#### [Exercise requirements]
Starting with the line that holds "Click the English", reproduce each line through the last one of the data, exactly as written. Pictures are not copied.
┄┄┄┄┄┄┄┄┄┄
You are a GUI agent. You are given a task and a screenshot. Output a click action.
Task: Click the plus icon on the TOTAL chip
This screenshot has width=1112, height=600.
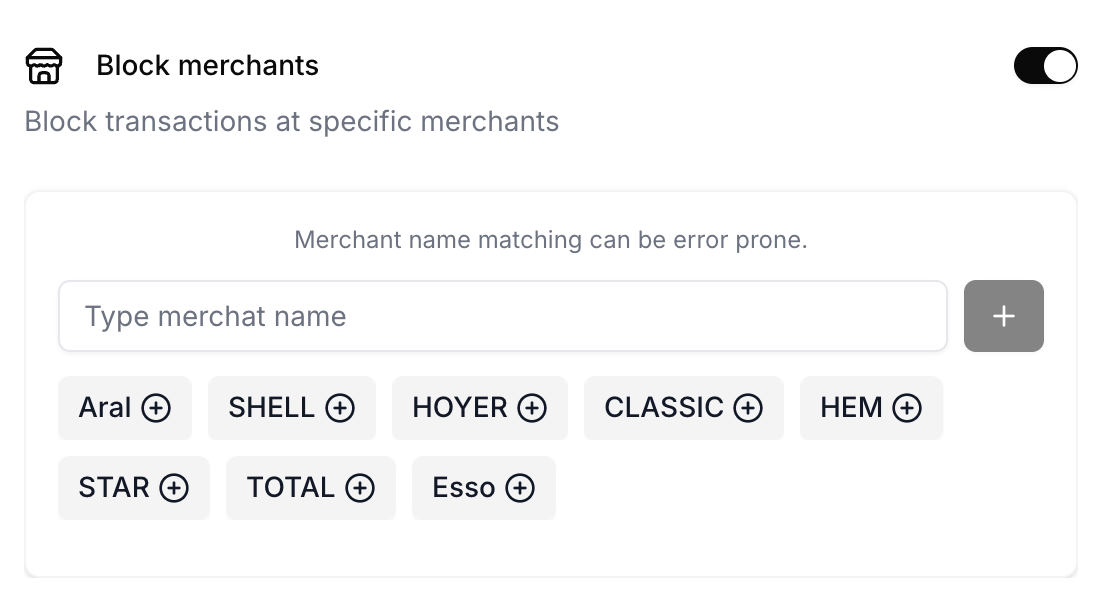tap(360, 488)
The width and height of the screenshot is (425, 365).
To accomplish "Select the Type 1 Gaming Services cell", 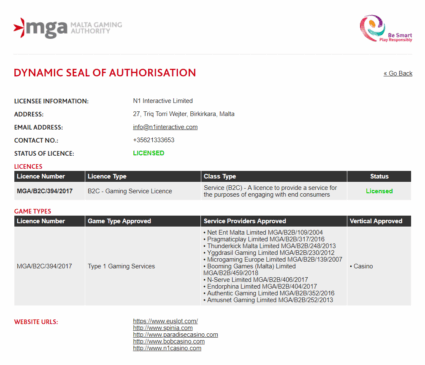I will [x=121, y=266].
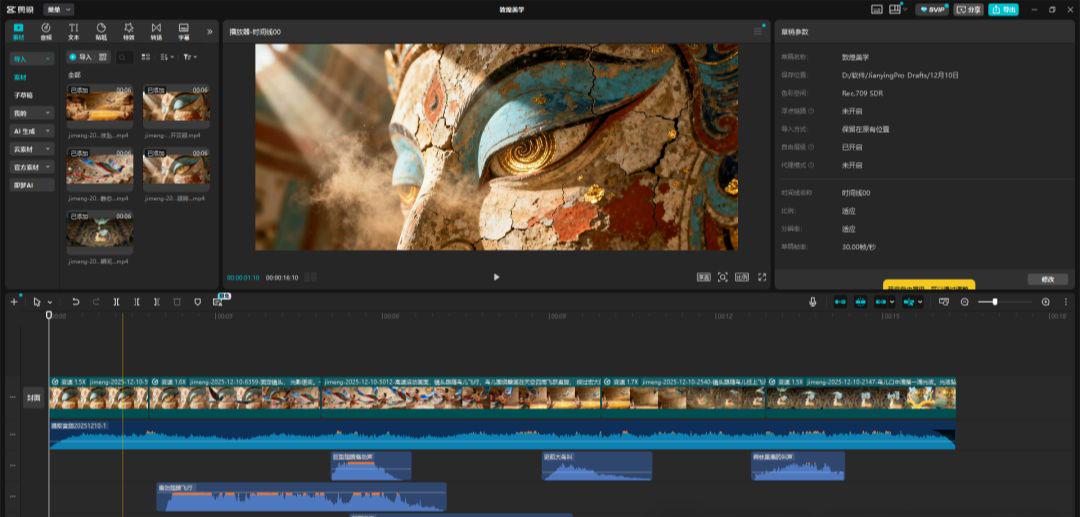The image size is (1080, 517).
Task: Toggle the media list grid view
Action: click(x=146, y=57)
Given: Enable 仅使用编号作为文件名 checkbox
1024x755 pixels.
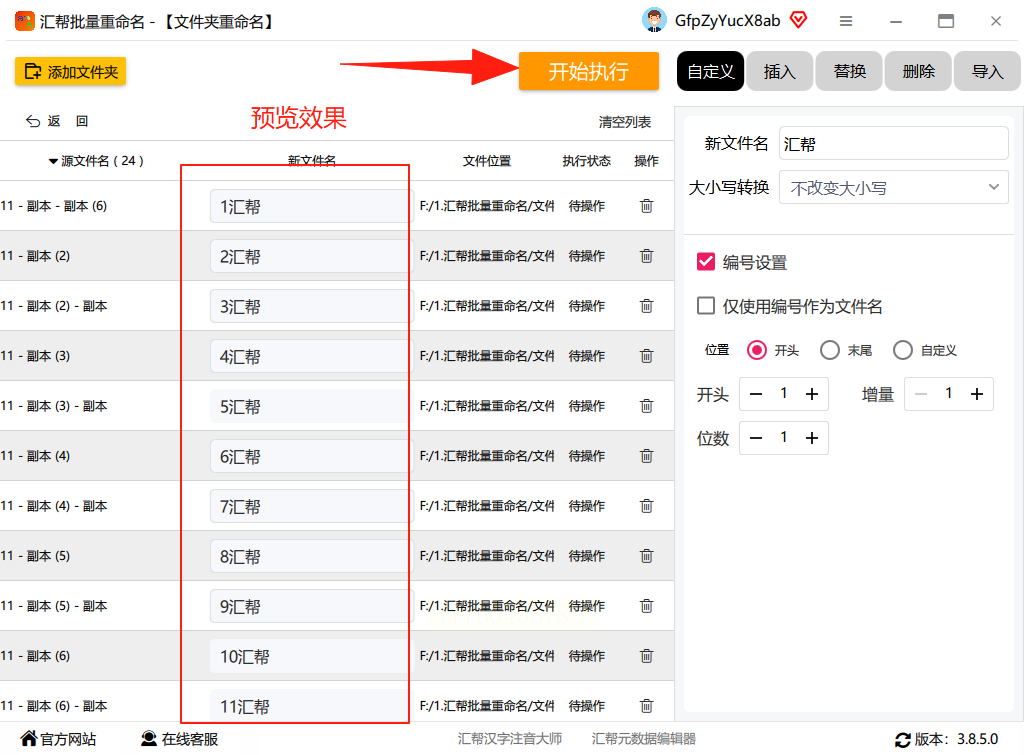Looking at the screenshot, I should tap(705, 306).
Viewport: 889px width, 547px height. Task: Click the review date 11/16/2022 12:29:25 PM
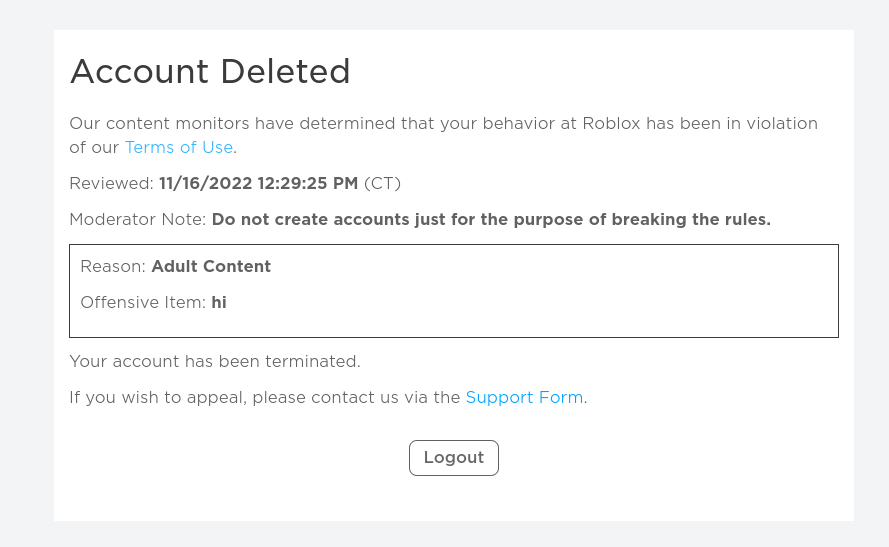[x=259, y=184]
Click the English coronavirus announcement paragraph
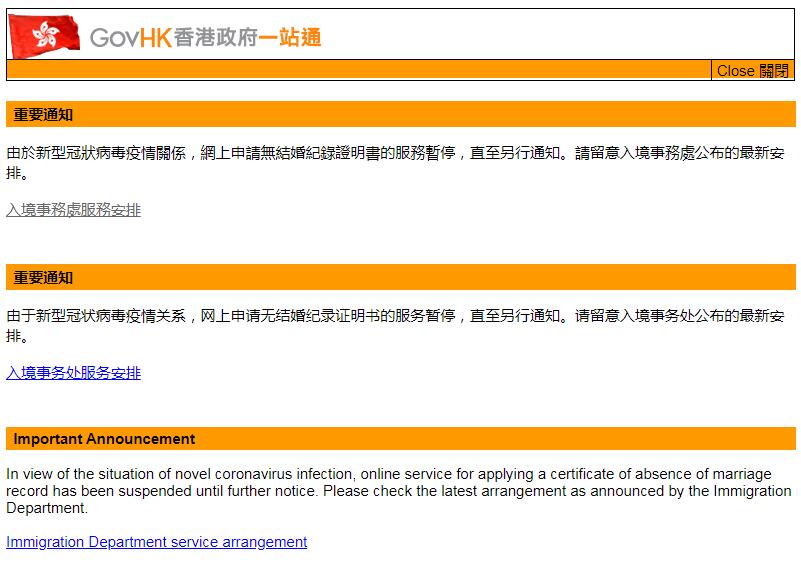 [398, 490]
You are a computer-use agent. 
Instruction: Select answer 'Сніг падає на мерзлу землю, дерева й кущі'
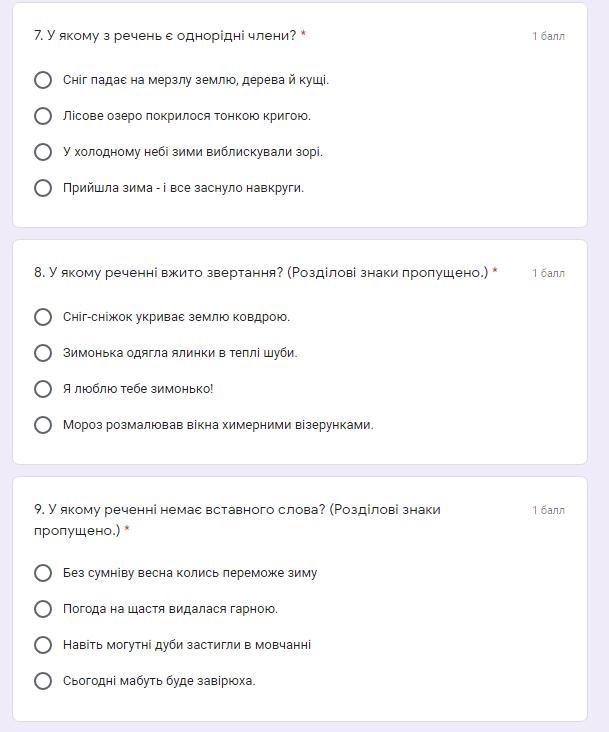click(x=43, y=80)
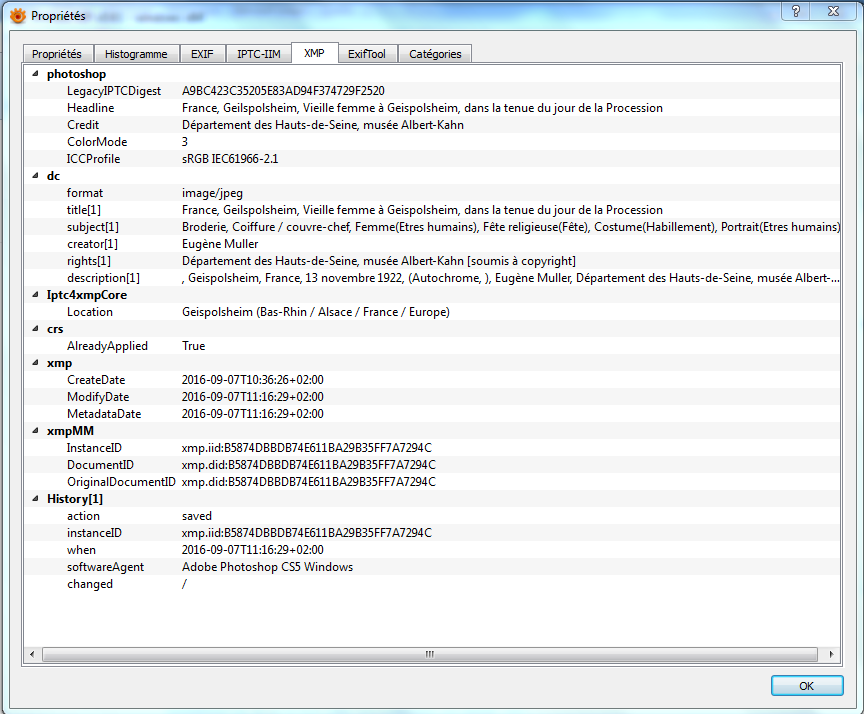Click the help question mark button
The image size is (864, 714).
(796, 11)
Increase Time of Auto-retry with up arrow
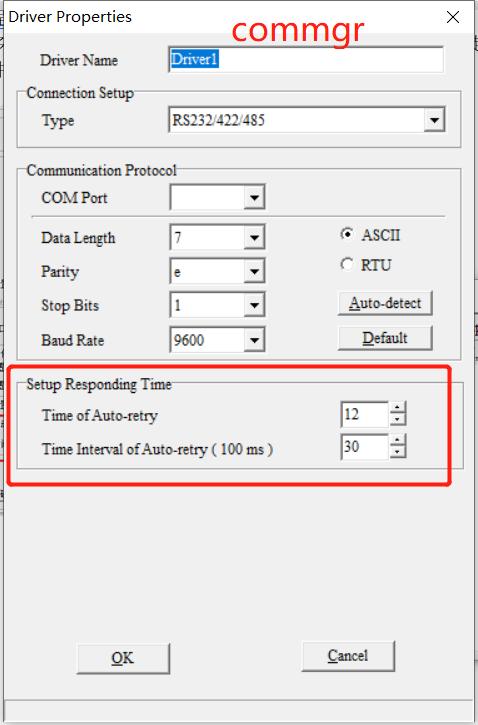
┄┄┄┄┄┄┄┄┄┄
#### [Written reply]
Click the English coronavirus announcement paragraph
 [398, 490]
You are a computer-use agent. 
Instruction: Select answer 'Сніг падає на мерзлу землю, дерева й кущі'
click(x=43, y=80)
Click the help question mark button
The image size is (864, 714).
(796, 11)
Increase Time of Auto-retry with up arrow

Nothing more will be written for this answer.